Read A Guest of Honour Online

Authors: Nadine Gordimer

A Guest of Honour (20 page)

But the “questioning” of the boy stood between Shinza and Mweta.

And himself? Would he forgive himself? Perhaps this agitation of his was a matter of not wanting to get his own hands dirty. That was his kind of dishonesty. Let it be done if it must be, but not by me, let me not put my hand to it, not by even so much as a signature at the bottom of a report on education. Was that it?

Yet he had an impulse to go straight to the capital at once; to Mweta; as if that would do away once and for all with ambiguities: his own as well as those of what had happened. —Aleke? He ought at least to talk to Aleke first, get the facts straight. Aleke must have been the one to take authority, to sign. He saw Aleke and himself, moving in and out about houses,
boma,
village street in Gala, entwining waving antennae when their paths crossed, senselessly as ants.

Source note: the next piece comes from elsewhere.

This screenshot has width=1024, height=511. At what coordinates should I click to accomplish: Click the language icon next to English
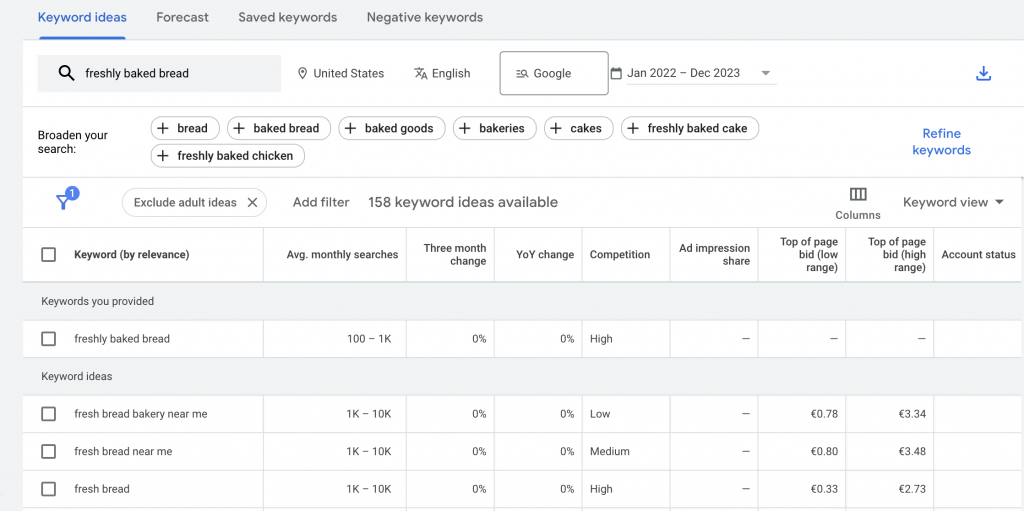pyautogui.click(x=420, y=74)
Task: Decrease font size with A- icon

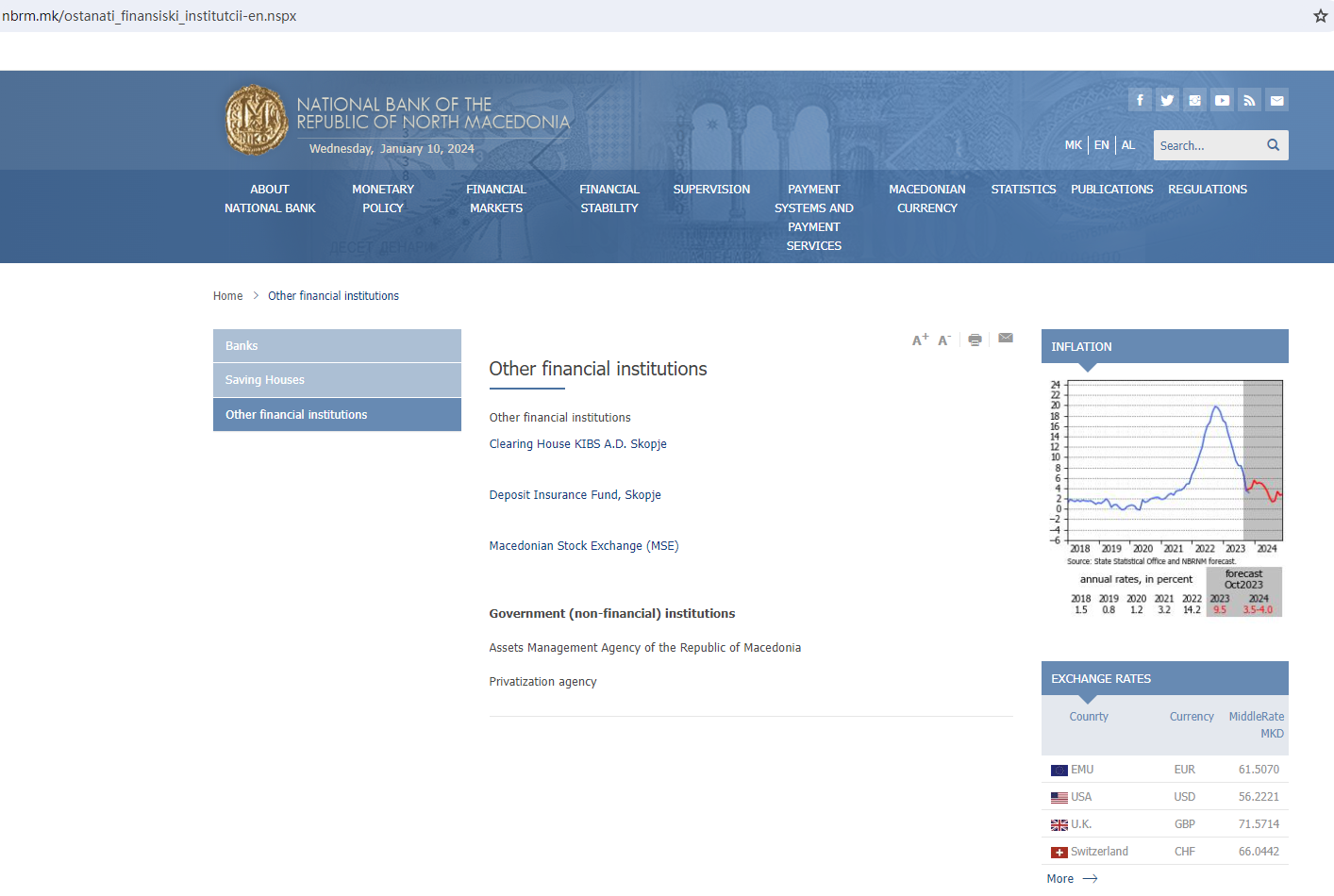Action: coord(943,340)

But Aleke would never have shut a man away on his own initiative; then was it Aleke taking orders from Lebaliso? Aleke and Bray laughed at Lebaliso, a jerky little man who had taken over from Major Conner, whose batman he had been in the war. Lebaliso was a nonentity; Aleke certainly was not: both would do as they were told. Aleke was an efficient civil servant, independent but not politically minded or politically ambitious. If an order came from the capital, and it did not touch upon the day—to-day smooth running of his local administration, he would simply sign. Easy—going, confident, sitting on his veranda working at his papers among the noise of children, he knew what he was doing and presumed the people up there at the top knew what they were doing, too. After all, the government was PIP. On the solid convictions of people like Aleke governments come to power but are never threatened; Aleke would never change his mind about Mweta, or anything else.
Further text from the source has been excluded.